Jigarthanda is a cold beverage from the South Indian city of Madurai. It translates to "cool heart" ("jigar" is a metaphor for heart in Persian, literally meaning "liver"; "thanda" means "cold") in English, implying that the drink’s cooling effect will be felt right down to one’s heart. It is generally prepared and served at roadside stalls as a refreshment during the Indian summer. The basic ingredients include milk, almond gum, sarsaparilla root syrup, sugar and ice cream.
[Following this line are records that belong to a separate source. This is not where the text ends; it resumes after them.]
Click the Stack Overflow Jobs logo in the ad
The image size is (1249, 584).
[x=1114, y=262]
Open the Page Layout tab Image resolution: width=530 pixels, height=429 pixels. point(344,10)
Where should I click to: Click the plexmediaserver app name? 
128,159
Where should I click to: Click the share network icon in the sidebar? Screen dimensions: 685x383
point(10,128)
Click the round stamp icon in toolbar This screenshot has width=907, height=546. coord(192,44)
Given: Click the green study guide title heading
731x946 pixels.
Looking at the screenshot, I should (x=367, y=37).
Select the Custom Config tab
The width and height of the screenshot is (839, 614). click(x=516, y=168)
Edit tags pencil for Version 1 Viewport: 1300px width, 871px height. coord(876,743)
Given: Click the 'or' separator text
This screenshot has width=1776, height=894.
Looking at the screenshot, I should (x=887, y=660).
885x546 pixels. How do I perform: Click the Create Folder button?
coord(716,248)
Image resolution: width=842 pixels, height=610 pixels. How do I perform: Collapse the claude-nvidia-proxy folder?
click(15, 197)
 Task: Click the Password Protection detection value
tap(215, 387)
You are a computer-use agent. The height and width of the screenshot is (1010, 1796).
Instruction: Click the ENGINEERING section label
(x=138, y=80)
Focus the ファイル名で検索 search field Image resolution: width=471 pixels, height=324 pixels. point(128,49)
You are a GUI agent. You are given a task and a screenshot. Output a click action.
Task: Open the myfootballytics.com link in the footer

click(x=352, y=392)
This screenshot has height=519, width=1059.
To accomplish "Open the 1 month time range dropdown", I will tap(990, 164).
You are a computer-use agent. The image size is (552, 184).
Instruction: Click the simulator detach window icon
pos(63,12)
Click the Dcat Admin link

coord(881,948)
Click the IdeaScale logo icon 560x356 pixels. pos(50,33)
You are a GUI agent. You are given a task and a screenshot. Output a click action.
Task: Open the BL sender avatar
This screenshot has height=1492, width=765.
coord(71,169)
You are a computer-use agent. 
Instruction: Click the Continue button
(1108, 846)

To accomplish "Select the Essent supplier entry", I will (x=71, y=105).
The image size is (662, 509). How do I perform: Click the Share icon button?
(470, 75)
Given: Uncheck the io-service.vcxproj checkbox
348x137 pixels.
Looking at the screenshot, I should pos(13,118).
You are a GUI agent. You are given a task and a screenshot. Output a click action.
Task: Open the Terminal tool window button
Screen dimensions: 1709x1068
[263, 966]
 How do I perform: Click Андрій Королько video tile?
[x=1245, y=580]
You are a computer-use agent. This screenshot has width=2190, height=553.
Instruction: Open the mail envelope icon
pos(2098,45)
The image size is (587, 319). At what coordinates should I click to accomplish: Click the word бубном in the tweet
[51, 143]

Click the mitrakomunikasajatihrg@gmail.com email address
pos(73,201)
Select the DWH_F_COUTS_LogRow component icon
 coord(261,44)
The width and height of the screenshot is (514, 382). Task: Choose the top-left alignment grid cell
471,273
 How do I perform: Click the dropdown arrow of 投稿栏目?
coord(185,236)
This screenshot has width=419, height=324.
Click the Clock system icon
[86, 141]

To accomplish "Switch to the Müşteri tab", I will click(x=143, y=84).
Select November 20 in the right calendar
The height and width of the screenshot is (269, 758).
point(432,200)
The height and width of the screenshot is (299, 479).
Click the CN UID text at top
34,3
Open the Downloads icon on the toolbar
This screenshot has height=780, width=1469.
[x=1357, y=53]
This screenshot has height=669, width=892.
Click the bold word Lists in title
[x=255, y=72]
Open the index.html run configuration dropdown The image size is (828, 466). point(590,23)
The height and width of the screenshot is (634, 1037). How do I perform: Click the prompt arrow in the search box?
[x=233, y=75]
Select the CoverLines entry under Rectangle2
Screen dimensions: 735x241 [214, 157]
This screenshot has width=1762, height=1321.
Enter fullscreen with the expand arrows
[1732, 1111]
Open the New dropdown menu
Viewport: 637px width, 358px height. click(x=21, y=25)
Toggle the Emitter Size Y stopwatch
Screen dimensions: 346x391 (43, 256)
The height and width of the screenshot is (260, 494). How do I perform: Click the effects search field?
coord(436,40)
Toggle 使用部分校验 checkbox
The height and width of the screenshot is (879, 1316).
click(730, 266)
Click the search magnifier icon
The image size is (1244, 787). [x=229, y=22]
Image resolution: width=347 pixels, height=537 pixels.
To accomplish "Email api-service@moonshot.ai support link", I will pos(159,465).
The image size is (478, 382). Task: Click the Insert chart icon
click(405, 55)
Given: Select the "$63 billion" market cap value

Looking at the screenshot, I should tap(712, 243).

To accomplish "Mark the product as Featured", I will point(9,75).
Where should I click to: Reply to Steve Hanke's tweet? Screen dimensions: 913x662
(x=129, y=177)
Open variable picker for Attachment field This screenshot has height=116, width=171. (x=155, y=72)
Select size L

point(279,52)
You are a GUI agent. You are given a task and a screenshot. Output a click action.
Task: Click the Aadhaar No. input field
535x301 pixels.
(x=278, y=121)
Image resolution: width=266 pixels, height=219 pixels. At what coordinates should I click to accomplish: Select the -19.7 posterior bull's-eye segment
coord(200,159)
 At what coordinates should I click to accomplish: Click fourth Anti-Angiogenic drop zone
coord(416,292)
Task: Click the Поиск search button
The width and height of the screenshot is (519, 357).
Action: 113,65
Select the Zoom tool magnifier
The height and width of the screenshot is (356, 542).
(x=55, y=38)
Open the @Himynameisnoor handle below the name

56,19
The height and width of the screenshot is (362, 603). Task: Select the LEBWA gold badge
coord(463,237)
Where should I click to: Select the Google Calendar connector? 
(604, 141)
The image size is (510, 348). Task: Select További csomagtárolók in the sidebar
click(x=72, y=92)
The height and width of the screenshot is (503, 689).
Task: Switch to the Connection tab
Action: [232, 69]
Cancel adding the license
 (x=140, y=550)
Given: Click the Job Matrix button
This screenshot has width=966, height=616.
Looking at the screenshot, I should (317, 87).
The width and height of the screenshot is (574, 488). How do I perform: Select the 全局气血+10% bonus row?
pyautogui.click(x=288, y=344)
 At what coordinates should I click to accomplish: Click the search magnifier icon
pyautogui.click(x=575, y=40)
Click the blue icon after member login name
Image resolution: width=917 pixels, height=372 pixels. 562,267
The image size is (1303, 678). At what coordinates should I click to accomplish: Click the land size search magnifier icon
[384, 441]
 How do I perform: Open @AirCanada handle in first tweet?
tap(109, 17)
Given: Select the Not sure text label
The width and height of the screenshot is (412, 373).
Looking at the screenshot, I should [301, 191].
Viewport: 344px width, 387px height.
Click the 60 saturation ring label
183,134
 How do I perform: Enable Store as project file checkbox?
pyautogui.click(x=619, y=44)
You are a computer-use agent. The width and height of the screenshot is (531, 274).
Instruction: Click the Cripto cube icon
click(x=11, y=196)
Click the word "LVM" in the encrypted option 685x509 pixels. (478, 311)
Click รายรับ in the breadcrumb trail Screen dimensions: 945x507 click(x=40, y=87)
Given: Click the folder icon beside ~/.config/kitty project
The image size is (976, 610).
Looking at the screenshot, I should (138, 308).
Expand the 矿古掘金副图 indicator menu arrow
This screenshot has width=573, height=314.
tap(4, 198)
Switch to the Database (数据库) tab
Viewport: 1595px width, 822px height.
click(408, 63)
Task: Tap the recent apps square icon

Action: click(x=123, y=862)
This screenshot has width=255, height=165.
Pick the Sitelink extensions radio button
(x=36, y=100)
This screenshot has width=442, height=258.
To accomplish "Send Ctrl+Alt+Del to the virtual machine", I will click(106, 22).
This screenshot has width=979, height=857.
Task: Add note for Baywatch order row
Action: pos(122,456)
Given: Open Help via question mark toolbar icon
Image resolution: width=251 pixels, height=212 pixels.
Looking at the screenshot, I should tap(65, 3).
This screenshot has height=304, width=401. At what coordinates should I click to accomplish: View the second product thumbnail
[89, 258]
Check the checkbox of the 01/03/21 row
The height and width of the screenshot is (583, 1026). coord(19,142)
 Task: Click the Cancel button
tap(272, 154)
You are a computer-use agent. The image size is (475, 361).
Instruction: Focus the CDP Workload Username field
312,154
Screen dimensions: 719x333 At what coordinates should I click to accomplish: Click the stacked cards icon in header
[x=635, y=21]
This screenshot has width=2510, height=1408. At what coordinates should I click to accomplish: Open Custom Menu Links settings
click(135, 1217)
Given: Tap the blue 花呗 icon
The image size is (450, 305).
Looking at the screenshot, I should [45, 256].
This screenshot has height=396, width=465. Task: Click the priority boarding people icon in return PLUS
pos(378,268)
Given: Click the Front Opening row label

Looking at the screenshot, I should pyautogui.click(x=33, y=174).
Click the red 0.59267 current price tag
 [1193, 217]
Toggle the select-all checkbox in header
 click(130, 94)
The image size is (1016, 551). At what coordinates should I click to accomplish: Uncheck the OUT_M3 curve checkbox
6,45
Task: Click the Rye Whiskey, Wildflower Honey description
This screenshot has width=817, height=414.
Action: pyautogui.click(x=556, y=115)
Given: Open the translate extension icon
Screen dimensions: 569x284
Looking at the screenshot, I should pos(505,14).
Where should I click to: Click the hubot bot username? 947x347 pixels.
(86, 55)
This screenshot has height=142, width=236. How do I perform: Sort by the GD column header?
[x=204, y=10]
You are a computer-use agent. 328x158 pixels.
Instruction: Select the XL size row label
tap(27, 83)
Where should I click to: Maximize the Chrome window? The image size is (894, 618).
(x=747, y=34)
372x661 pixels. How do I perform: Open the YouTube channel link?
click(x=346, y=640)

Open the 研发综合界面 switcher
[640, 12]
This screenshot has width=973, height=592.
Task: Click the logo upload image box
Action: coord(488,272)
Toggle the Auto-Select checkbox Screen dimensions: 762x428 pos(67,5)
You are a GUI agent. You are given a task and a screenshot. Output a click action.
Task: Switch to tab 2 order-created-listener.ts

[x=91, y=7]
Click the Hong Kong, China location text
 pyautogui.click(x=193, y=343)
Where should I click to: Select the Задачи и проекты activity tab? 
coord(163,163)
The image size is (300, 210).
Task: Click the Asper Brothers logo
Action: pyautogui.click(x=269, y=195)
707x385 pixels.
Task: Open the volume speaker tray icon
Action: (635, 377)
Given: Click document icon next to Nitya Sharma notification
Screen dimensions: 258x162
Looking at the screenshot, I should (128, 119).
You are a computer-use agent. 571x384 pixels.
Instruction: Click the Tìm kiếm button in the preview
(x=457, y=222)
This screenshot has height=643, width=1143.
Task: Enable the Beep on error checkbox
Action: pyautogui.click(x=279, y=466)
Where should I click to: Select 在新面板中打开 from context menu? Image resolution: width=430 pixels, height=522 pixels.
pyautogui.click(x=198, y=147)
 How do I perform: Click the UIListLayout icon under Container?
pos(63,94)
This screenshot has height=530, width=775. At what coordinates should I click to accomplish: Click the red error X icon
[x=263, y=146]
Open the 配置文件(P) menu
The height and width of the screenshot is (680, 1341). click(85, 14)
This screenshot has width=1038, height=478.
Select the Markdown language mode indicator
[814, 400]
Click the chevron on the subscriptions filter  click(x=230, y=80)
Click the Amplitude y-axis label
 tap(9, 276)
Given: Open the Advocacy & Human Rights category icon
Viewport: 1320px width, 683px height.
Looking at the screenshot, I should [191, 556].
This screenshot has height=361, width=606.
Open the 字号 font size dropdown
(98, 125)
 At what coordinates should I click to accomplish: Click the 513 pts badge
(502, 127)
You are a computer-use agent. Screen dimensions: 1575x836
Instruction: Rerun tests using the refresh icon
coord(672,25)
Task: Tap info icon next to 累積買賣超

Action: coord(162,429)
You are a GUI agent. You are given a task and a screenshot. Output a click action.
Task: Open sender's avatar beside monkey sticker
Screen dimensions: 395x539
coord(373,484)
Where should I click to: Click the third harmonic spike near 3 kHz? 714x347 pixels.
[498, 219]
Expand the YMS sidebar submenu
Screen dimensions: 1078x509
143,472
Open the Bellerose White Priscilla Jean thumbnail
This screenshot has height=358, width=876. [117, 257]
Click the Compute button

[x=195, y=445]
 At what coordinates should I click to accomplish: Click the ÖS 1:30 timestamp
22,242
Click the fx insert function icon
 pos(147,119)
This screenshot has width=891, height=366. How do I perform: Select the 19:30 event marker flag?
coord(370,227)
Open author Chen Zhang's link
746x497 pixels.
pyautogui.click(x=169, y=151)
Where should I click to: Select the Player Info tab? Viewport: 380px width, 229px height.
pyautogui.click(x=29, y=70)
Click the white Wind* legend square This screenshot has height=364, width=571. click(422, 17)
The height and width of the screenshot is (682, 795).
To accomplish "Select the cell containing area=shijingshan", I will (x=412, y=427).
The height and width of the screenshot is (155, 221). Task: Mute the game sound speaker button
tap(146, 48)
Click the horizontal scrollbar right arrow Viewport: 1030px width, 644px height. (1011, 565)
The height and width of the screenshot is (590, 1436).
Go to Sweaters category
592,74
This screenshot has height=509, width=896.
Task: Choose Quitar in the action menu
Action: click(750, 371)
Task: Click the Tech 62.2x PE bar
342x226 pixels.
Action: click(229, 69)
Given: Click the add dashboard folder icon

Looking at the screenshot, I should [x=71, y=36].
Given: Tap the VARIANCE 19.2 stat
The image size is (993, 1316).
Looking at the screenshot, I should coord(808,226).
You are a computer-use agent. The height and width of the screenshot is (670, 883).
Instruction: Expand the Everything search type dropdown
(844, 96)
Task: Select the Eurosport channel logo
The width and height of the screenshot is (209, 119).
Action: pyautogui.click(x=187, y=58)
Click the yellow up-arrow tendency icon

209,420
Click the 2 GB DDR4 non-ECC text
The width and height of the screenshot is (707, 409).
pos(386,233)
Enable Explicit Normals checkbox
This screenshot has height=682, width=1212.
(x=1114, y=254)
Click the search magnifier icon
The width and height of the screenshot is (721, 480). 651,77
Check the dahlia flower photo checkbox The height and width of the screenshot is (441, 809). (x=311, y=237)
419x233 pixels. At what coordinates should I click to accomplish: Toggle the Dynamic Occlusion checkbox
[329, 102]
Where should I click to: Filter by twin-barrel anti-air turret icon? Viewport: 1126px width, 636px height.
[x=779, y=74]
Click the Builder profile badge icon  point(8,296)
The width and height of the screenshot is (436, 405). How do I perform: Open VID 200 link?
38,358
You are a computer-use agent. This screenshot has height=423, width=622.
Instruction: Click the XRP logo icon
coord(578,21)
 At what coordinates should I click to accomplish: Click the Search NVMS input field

It is widely regarded as a signature drink of Madurai and his commonly sold at roadside stores throughout the city especially during the months of Summer.

== Etymology ==
Jigarthanda literally means "cold heart" and can be interpreted as "cool liver" in Hindi. Another take on the word defines jigar as bravery and thanda as captain or rower of a boat, referring to the customary use of sea algae gelatin in the drink.

== Key ingredients ==
The core preparation uses a blend of milk (full fat and condensed), khoya, sarsaparilla root syrup, and edible almond gum, providing the drink with a unique chewy texture. Badam pisin and Katira gond are alternate names used to refer to the primary gelling agent in the drink, the almond gum. Though the name is identified as Urdu and its nomenclature points to a North Indian origin, the drink is distinct from falooda by its absence of vermicelli and rooh afza.

== Cultural significance ==
Jigarthanda is a popular drink from Madurai, celebrated as the city's own, often marking the completion of the Aadi discount sale ritual. Some Muslim families in the area believe this drink to be aphrodisiac.

== Popular culture ==
The 2014 Tamil-language film Jigarthanda by Karthik Subbaraj is named after this popular drink. The film takes place in Madurai, the origin of the drink.